Plaintiff does not contend that the well contemplated by the provisions of the lease to the effect that “If no well be commenced on said land on or before the 19th day of October, 1955, this lease shall terminate * * * unless the lessee on or before that date shall pay * * *” a delay rental, was a test well for oil and gas and not an input well. Plaintiff does contend, however, that it was contemplated by lessor and lessee that repressuring operations would be necessary in order to produce additional oil from the Bartlesville Sand underlying the leased land which was the only known horizon from which oil could be produced; that lessor and lessee understood that the drilling of input wells would be the initial step in developing the land; that it would take more than one year to drill said wells and force water into the Bartlesville Sand in order to repressure the Bartlesville Sand underlying the land. Plaintiff uses the foregoing as a premise supporting its argument to the effect that drilling of input wells, injecting water into same and thereby repressuring the Bartlesville Sand and plugging old abandoned wells on the land constituted due diligence and substantial compliance with the above quoted provision of the lease. Plaintiff contends that its activities in this particular are comparable to drilling a test well, for oil or gas which it asserts is sufficient to prolong the life of lease for the primary term thereof, provided lessee thereafter exercises reasonable diligence. Plaintiff cites Murphy v. Garfield Oil Company, 98 Okl. 273, 225 P. 676 and Bristol v. Colorado Oil & Gas Corporation, 10 Cir., 225 F.2d 894, as supporting its contention. That in view of the fact that plaintiff substantially complied with the drill-or-pay-delay-rental provision of the lease, its lease did not terminate, and that in order to terminate the lease it was incumbent upon the lessor to first demand that the lease be developed and in an action to cancel the lease establish lack of diligence on the part of plaintiff in developing the lease.

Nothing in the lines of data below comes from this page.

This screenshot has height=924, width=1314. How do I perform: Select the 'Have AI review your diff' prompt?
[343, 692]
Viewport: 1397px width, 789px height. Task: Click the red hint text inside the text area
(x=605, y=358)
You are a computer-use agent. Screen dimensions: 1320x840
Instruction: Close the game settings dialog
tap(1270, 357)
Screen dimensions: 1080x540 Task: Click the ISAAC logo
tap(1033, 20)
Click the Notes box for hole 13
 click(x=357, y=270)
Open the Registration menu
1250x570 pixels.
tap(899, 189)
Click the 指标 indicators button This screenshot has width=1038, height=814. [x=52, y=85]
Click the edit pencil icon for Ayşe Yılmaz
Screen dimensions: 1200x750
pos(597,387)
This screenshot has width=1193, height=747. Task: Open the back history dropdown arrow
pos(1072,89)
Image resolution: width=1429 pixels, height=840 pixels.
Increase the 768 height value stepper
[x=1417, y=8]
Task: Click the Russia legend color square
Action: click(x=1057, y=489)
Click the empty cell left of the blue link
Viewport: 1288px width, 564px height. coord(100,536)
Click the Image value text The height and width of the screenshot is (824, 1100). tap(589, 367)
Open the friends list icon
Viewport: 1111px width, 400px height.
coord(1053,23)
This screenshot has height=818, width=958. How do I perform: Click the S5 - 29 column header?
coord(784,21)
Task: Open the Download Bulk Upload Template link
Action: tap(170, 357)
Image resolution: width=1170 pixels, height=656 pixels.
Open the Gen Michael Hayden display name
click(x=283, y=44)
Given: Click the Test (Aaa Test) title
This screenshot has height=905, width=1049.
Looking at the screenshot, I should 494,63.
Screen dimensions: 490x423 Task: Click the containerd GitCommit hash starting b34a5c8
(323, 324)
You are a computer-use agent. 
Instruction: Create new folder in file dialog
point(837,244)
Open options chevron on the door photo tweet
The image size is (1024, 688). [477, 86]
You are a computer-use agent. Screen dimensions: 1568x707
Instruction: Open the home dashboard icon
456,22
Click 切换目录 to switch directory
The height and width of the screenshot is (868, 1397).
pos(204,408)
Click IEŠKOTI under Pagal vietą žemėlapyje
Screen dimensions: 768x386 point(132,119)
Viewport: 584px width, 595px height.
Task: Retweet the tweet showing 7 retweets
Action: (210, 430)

The lessor did not testify and there is no evidence that her understanding was that suggested by plaintiff. If it were proper to infer that lessor at time the lease was granted understood that repressuring operations were necessary, and we seriously doubt that this can be inferred, it would not be permissible to infer that lessor understood that the repressuring operations would extend over a year or that if a test well for oil was not commenced within the first year of the lease a delay rental would not be timely paid. In any event, plaintiff has neither plead nor proved an executed oral contract between lessee and lessor at variance with the drill-or-pay-delay-rental provisions of the lease and for said reason the rights of lessor are to be determined by the provisions of the lease. 15 O.S.1951 § 237.

The lease in controversy is generally referred to as an “unless lease”. It is settled law that such a lease terminates without affirmative action on the part of lessor upon lessee failing to either commence a well or pay delay rentals within the' period provided in the lease. See Eastern Oil Co. v. Smith, 80 Okl. 207, 195 P. 773; Williams v. Ware, 167 Okl. 626, 31 P.2d 567 and Phillips Petroleum Co. v. Curtis, 10 Cir., 182 F.2d 122.

In view of the fact that plaintiff neither commenced a test well for oil or gas nor paid a delay rental within the term provided by the lease in controversy, the lease automatically terminated on October 19, 1955, and was thereafter without force or effect.

Affirmed. .

DAVISON, C. J., WILLIAMS, V. C. J., and HALLEY, JOHNSON, JACKSON and IRWIN, JJ., concur.